We hebben wel wandelende takken in Nederland, maar dat is vrijwel altijd de Indische wandelende tak die als huisdier in een terrarium gehouden wordt. Deze dieren ontsnappen vaak of worden uitgezet, maar ze kunnen buiten niet overleven dus ze worden niet tot de Nederlandse fauna gerekend. Maar de nu gevonden Gallische wandelende tak blijkt al meer dan 10 jaar in Nederland te leven. Hij is gesignaleerd in een Nederlands natuurgebied en ook op foto’s uit 2008. Jinze Noordijk en zijn collega’s van Naturalis Biodiversiteitscentrum schreven er een mooi artikel over in het lijfblad van de insectenliefhebbers, Entomologische Berichten. Wandelende takken kunnen niet vliegen, en lopen doen ze ook niet al te hard (ze wandelen), dus ze moeten wel meegevoerd zijn met andere materialen. Waarschijnlijk is de Gallische wandelende tak afkomstig uit Zuid-Spanje of Marokko, want daar zijn ze vrij algemeen. Zulke dieren kunnen gemakkelijk met grond of bouwmateriaal meegenomen worden.
Waarom is dat beest niet eerder in Nederland gevonden zou je denken, als hij hier al meer dan 10 jaar zit. Nou, iedereen dacht natuurlijk dat het een Indische wandelende tak was, want ja, wandelende takken lijken nogal op elkaar; ze lijken namelijk allemaal op een wandelende tak. De nieuwe wandelende tak heeft belachelijk korte antennes; dat onderscheidt haar, maar voor de rest is het precies een wandelende tak. De camouflage en het gedrag is zo goed dat ze moeilijk te zien is in de vegetatie. Ze plant zich maagdelijk voort, dat wil zeggen dat er alleen vrouwtjes zijn die zonder de tussenkomst van mannetjes eieren leggen. Omdat ze daarmee achter elkaar doorgaan kan een eenmaal gevestigde populatie zich heel snel uitbreiden.

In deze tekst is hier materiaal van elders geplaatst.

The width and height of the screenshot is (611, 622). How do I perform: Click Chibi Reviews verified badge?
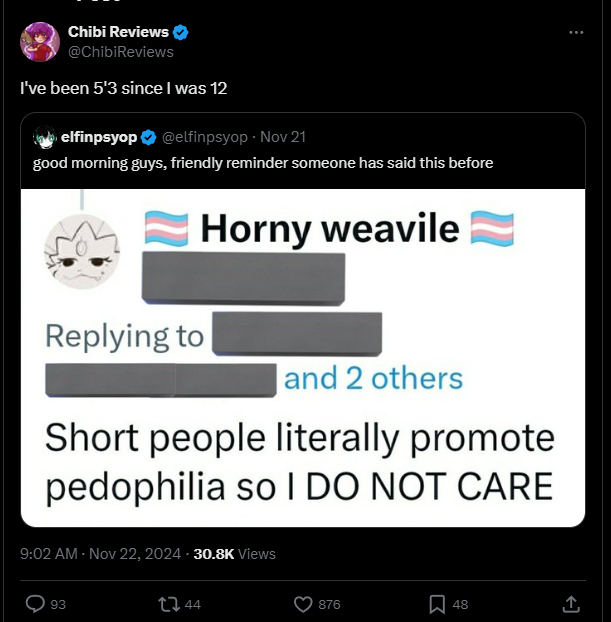180,32
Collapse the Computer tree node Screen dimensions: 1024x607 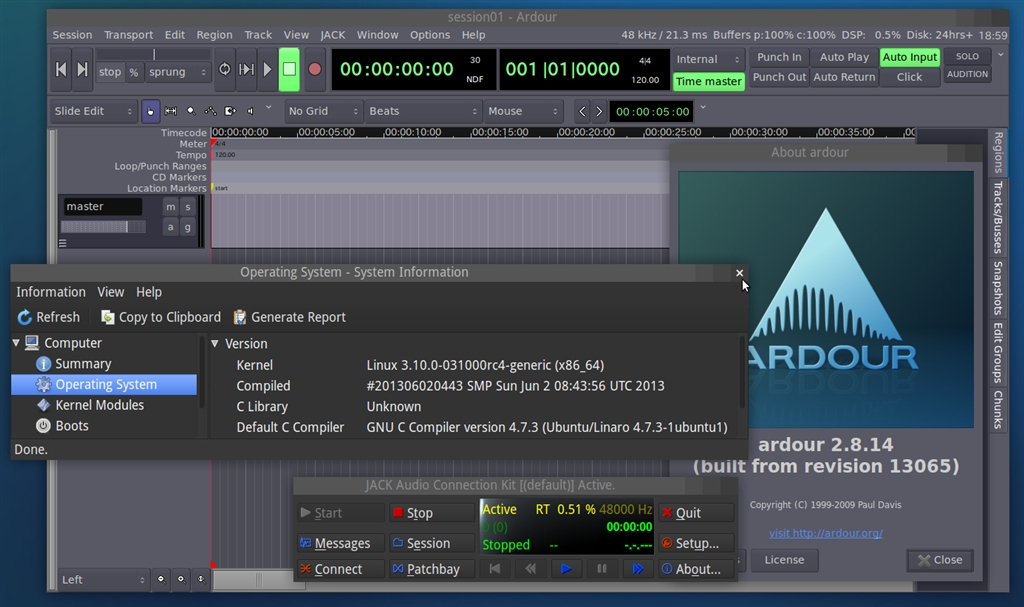pyautogui.click(x=17, y=343)
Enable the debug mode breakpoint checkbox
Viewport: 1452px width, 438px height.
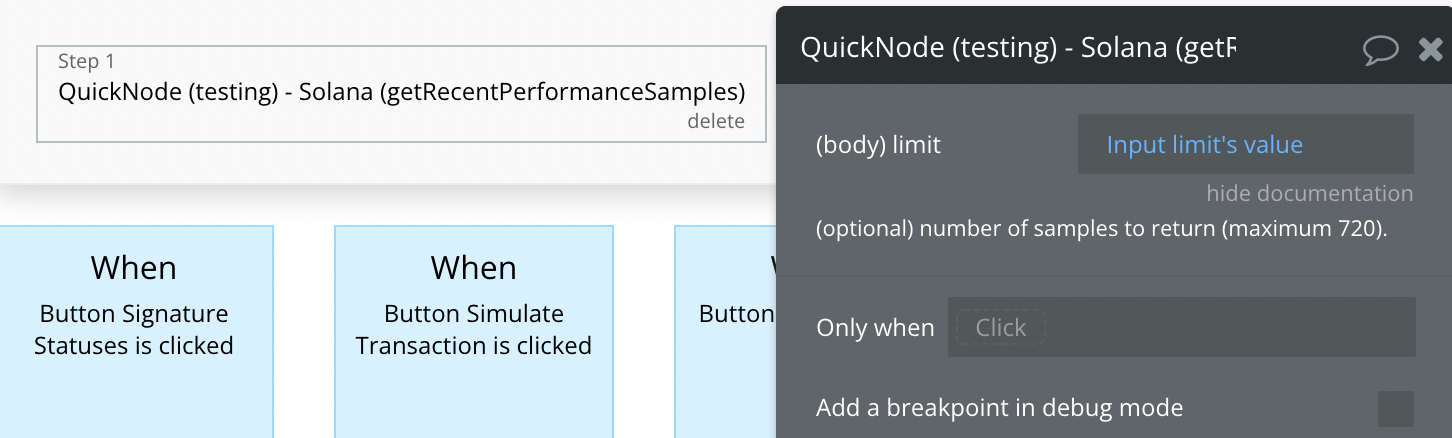tap(1395, 409)
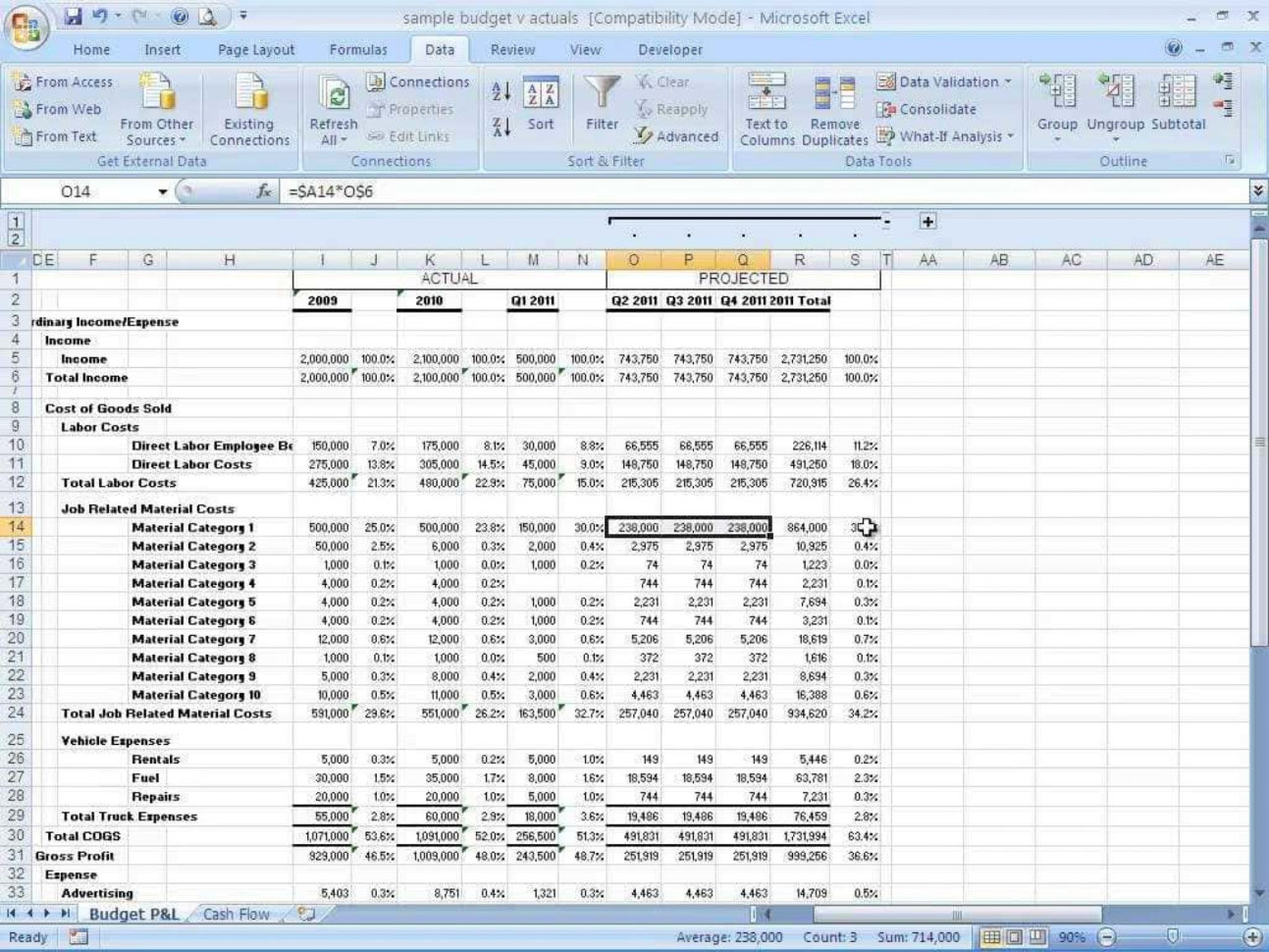Viewport: 1269px width, 952px height.
Task: Switch to the Formulas ribbon tab
Action: pos(359,49)

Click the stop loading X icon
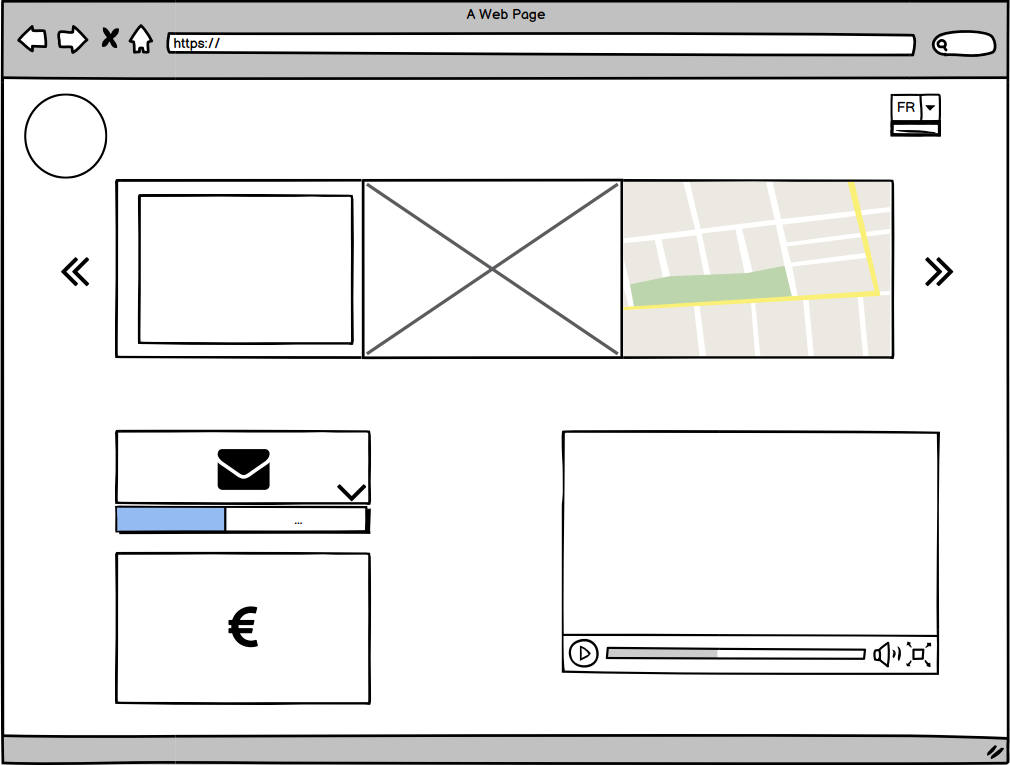click(108, 38)
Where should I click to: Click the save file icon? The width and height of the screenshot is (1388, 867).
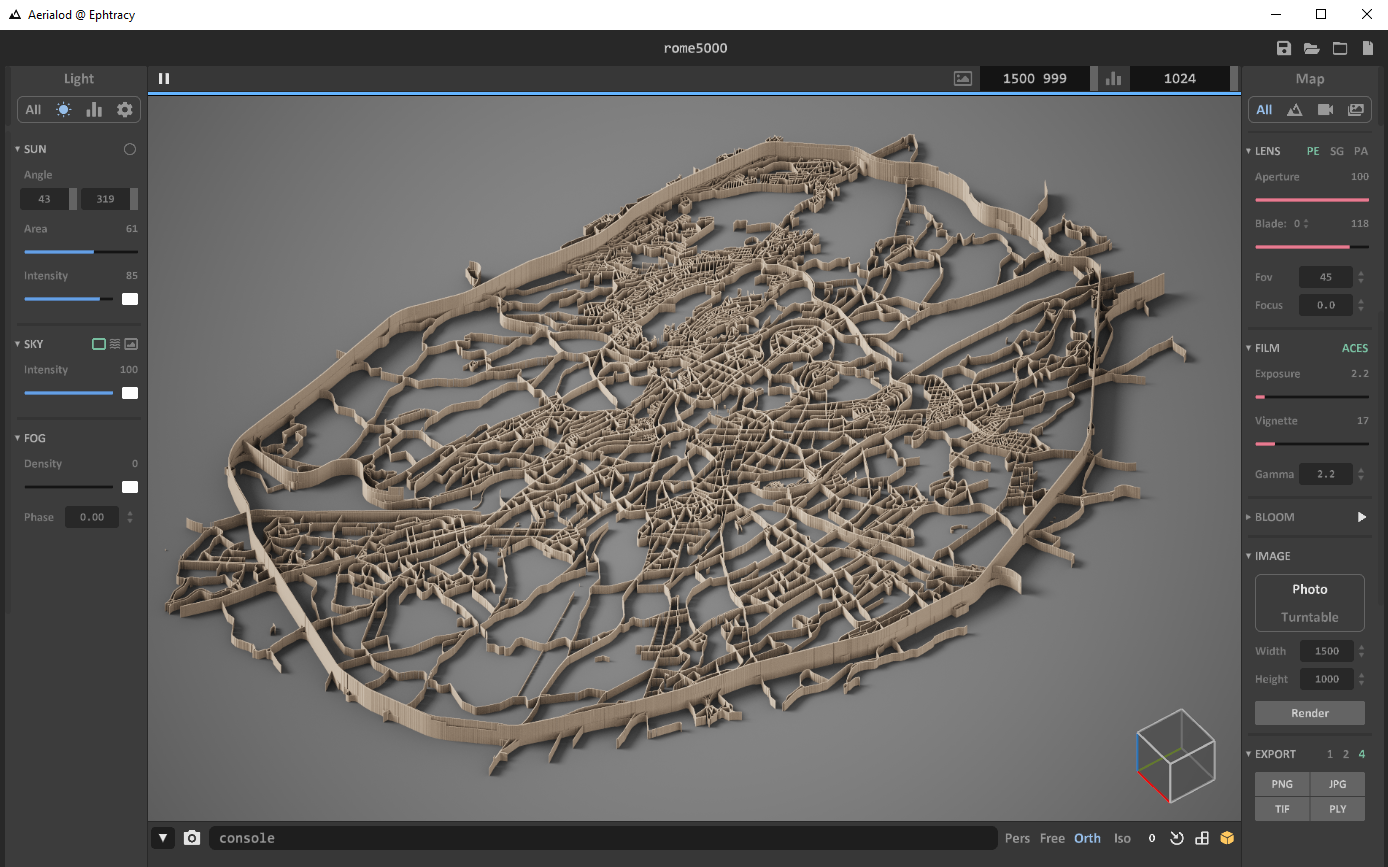click(x=1284, y=48)
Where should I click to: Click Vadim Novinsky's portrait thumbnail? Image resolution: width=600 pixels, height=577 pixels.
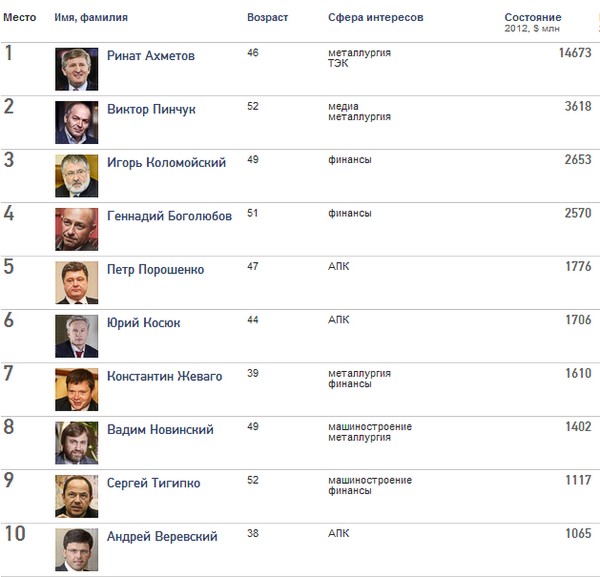(x=76, y=442)
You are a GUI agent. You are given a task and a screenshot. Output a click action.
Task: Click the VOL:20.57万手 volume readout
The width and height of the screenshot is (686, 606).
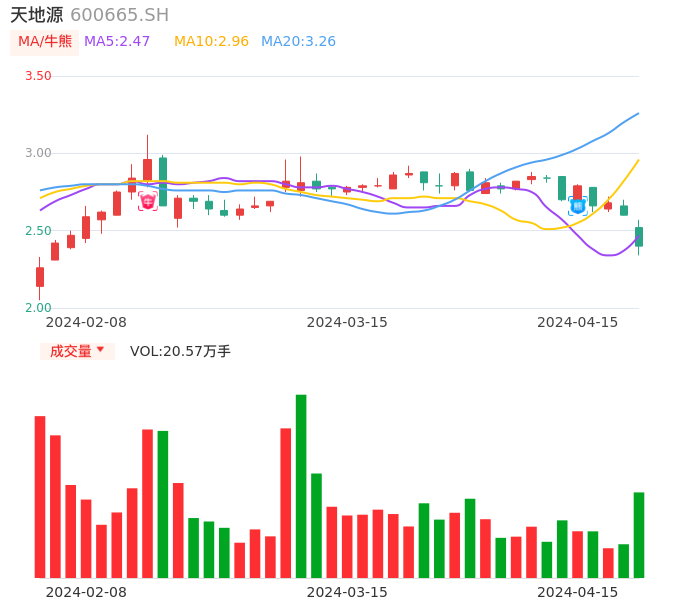180,351

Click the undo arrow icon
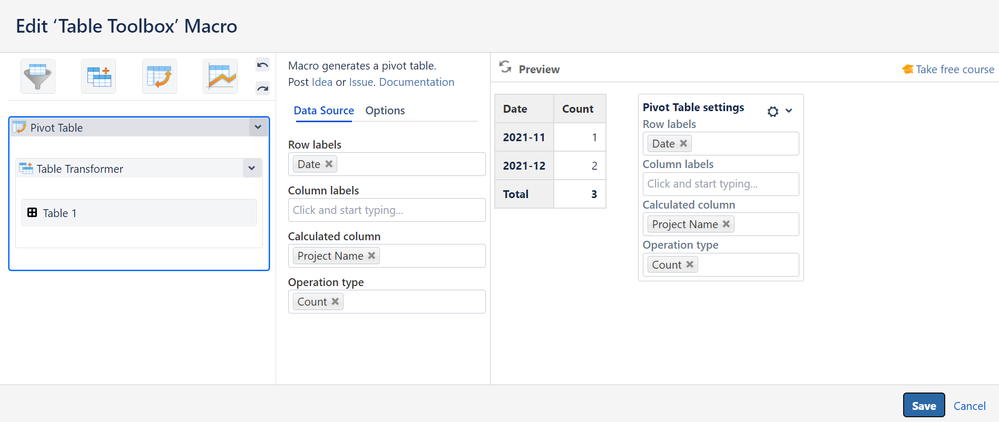[262, 65]
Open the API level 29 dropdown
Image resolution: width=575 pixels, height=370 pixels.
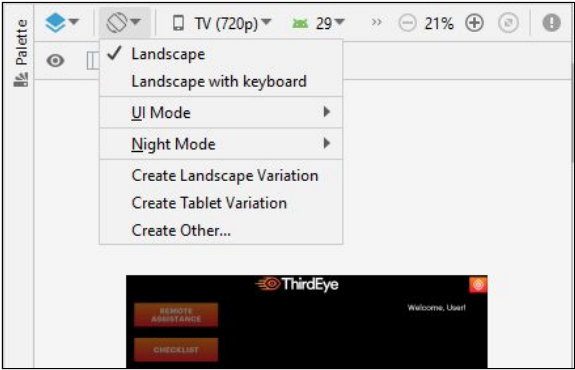coord(318,23)
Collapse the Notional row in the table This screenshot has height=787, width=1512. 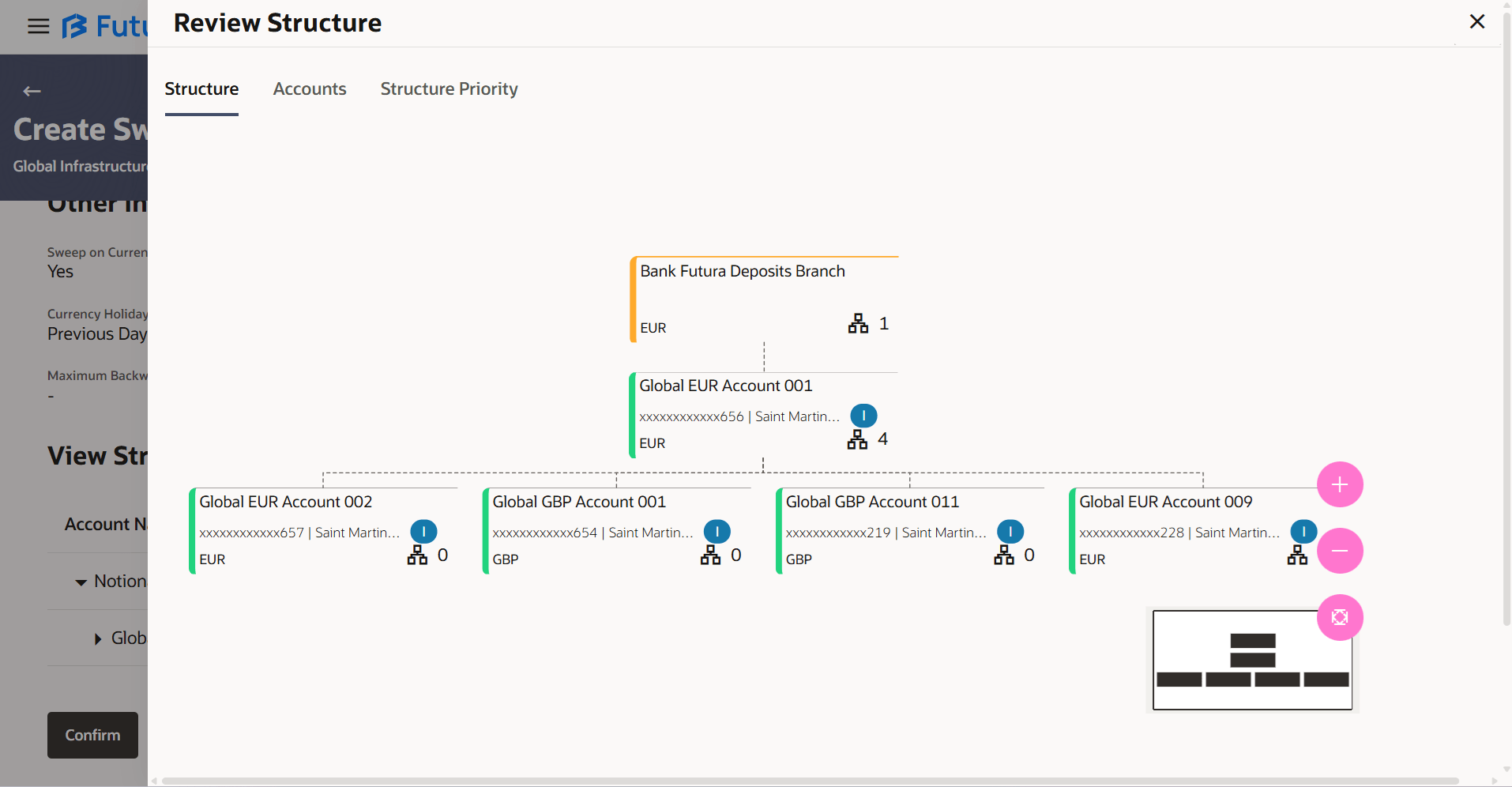point(81,582)
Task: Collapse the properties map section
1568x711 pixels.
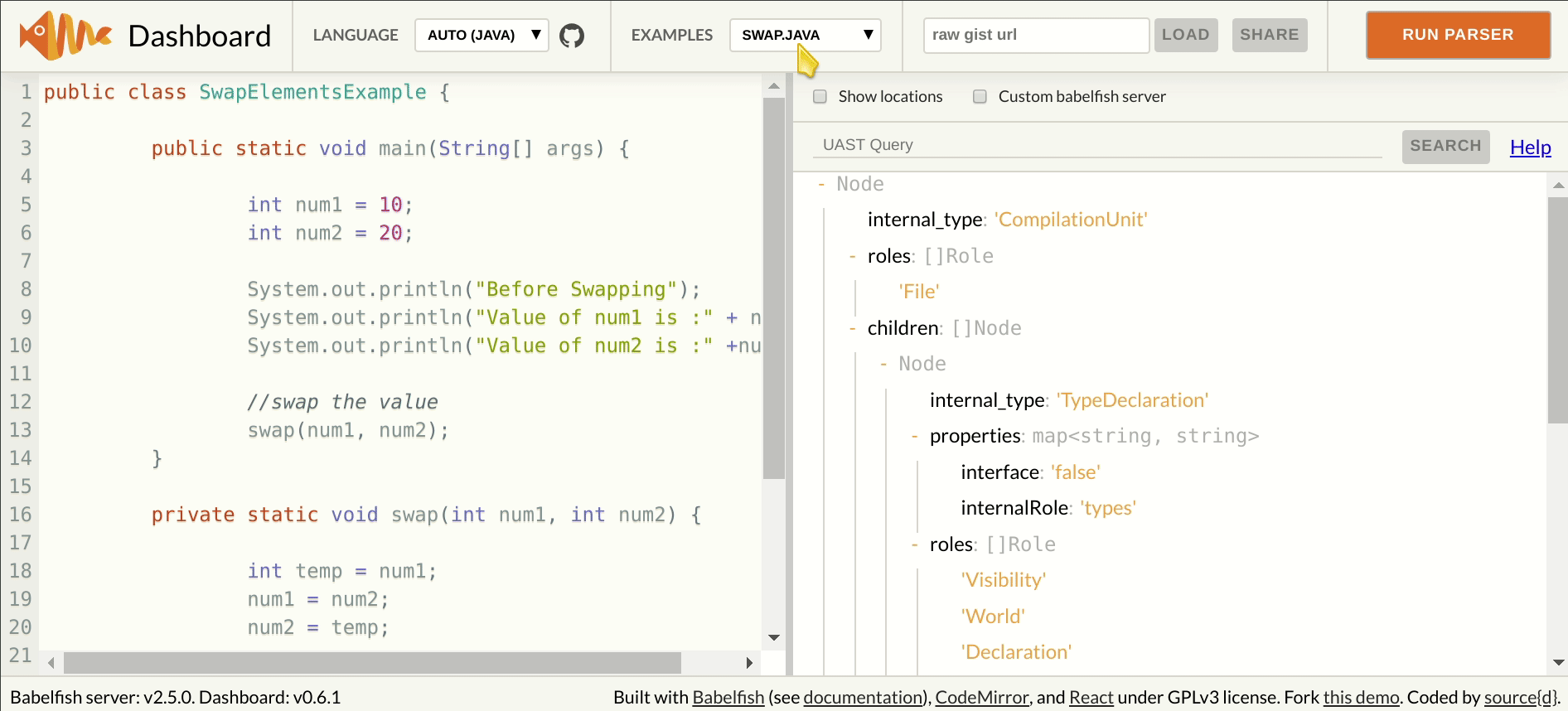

Wandelende takken zijn in de evolutiebiologie bekend als dieren die een zooitje van hun voortplanting gemaakt hebben. Er komen herhaaldelijk kruisingen voor tussen soorten, wat vervolgens vaak leidt tot verdubbeling van de erfelijke aanleg; daardoor zijn sommige soorten groter dan gebruikelijk voor een insect. En bij kruisingen tussen gewone en verdubbelde wandelende takken ontstaan meestal onvruchtbare bastaardsoorten die vervolgens, als enige uitweg, zich voortplanten door onbevruchte eieren te leggen en maagdelijk te blijven. En bovendien heb je ook nog soorten die zich als man “maagdelijk” voortplanten. Deze leggen hun sperma in vrouwtjes, maar verdringen het vrouwelijk erfelijk materiaal zodat de nakomelingen opgroeien als zonen, identiek aan de vader. Het zijn mannen die alleen zonen krijgen maar daar wel vrouwtjes van een andere soort voor nodig hebben.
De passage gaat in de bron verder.